Desconfianza y polarización en América Latina

¿Qué distingue a la polarización actual? ¿Por qué es el término de moda para describir la coyuntura política latinoamericana y global? ¿Es estructural o pasajera? Pero, sobre todo, ¿qué efectos tiene en la vida cotidiana de las personas?

No es un secreto que las “instituciones de la democracia representativa” están en crisis.
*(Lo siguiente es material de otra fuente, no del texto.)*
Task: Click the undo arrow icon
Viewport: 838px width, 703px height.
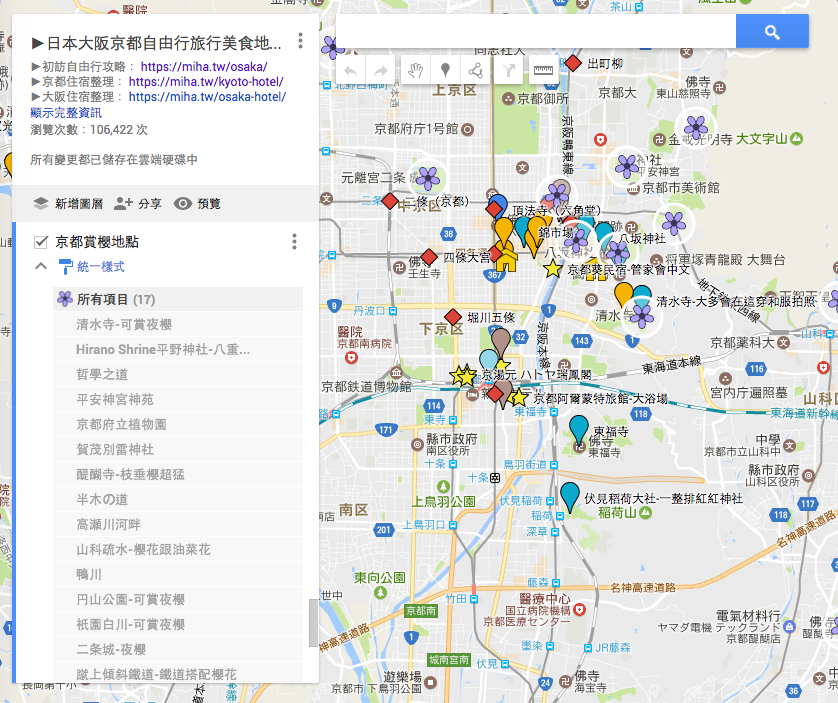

Son muchos los que han analizado sus causas y propuesto explicaciones al porqué presidentes, Congresos, policías, cortes de justicia y partidos políticos están en los últimos lugares de confianza entre la ciudadanía.

La agencia mundial de comunicación Edelman Trust Barometer 2023 distingue cuatro tendencias que conducen a la polarización: preocupaciones económicas, desequilibrio institucional, división de clases y lucha por la verdad.

En cuanto a lo económico, el estudio indicó que el 93% de los encuestados considera que la principal preocupación es perder el empleo. Aunque su estudio se enfocó en Argentina, Brasil, Colombia y México, el resultado se puede extrapolar al resto de la región. Mientras tanto, el informe de la Comisión Económica para América Latina y el Caribe (Cepal), Panorama laboral 2022, señaló que actualmente uno de cada dos trabajadores de la región es informal.

En cuanto al desequilibrio institucional, más de la mitad de los encuestados considera que las instituciones gubernamentales son una fuente de información falsa y engañosa. A reserva de profundizar en el significado de “desconfianza”, este dato nos revela que, más que una crisis de representación, la democracia vive una crisis de legitimidad. La diferencia no es baladí: la primera se resolvería, entre otros aspectos, con una reforma a las modalidades de participación, pero la segunda implica un deterioro del sistema.

En democracia, confiamos (a través del voto) a otros la labor de representar, defender y fomentar nuestros intereses y necesidades. Una crisis de legitimidad implica preguntarnos: si perdemos la confianza en aquellos representantes, ¿sigue siendo necesario el voto para elegirlos?

Evidentemente el voto sigue siendo necesario, pero si la crisis de la democracia representativa es síntoma de una enfermedad más profunda, no es casual que, como lo han mostrado otras mediciones, los latinoamericanos cada vez estemos más dispuestos a renunciar al voto a cambio de bienestar material y seguridad personal.

Así, llama la atención que los medios de comunicación ocupen el segundo lugar de desconfianza entre los encuestados y que los periodistas se sitúen en el penúltimo lugar. A luz de estos resultados, debemos preguntarnos por qué las personas no se sienten identificadas o proclives a confiar en ellos. ¿Será que, a pesar de la proliferación de noticias falsas en redes sociales, estas reflejan emociones ausentes en aquellos medios?

Para restaurar la confianza en la conservación del empleo, los Gobiernos y los medios de comunicación, hay mucho por hacer. Es fundamental entender el impacto de la desconfianza en el día a día de los latinoamericanos.

Según el Edelman Trust Barometer 2023, casi la mitad de los encuestados desconfía de los ciudadanos de su país y de la gente de su comunidad. Para el 65% de los encuestados, el efecto más grave de la desconfianza es la violencia en las calles. La educación, por su parte, no parece ser la solución, ya que casi tres de cada cuatro piensan que la falta de civismo y de respeto mutuo es el problema más grave.

Con relación a la convivencia entre personas con ideas opuestas, la encuesta muestra que apenas tres de cada diez ayudarían a otra con la que no estuvieran de acuerdo y solo dos de cada diez estarían dispuestas a vivir en el mismo vecindario. Pero quizá el dato más preocupante es que el 60% de los sondeados está de acuerdo con la siguiente afirmación: “Nuestro país está más dividido hoy que antes”.

Al analizar el fenómeno de la polarización, solemos hacerlo partiendo de las palabras y las acciones de quienes gobiernan y la forma en que estas dividen a los ciudadanos, un fenómeno que llamaría polarización vertical. Sin embargo, no debemos olvidarnos de su otra cara: la polarización horizontal. Esta tiene a la desconfianza como su base emocional y a través de ella miramos al otro. No obstante, ese otro no es el extranjero, el ejército enemigo o el ofensor de la patria: el otro es nuestro vecino, nuestro compañero de trabajo, la persona que viaja a nuestro lado en el transporte público.

Si la tendencia se sigue acentuando, la democracia terminará por derrumbarse y no lo hará por una fuerza externa, sino por la desconfianza hacia nosotros mismos como sociedad.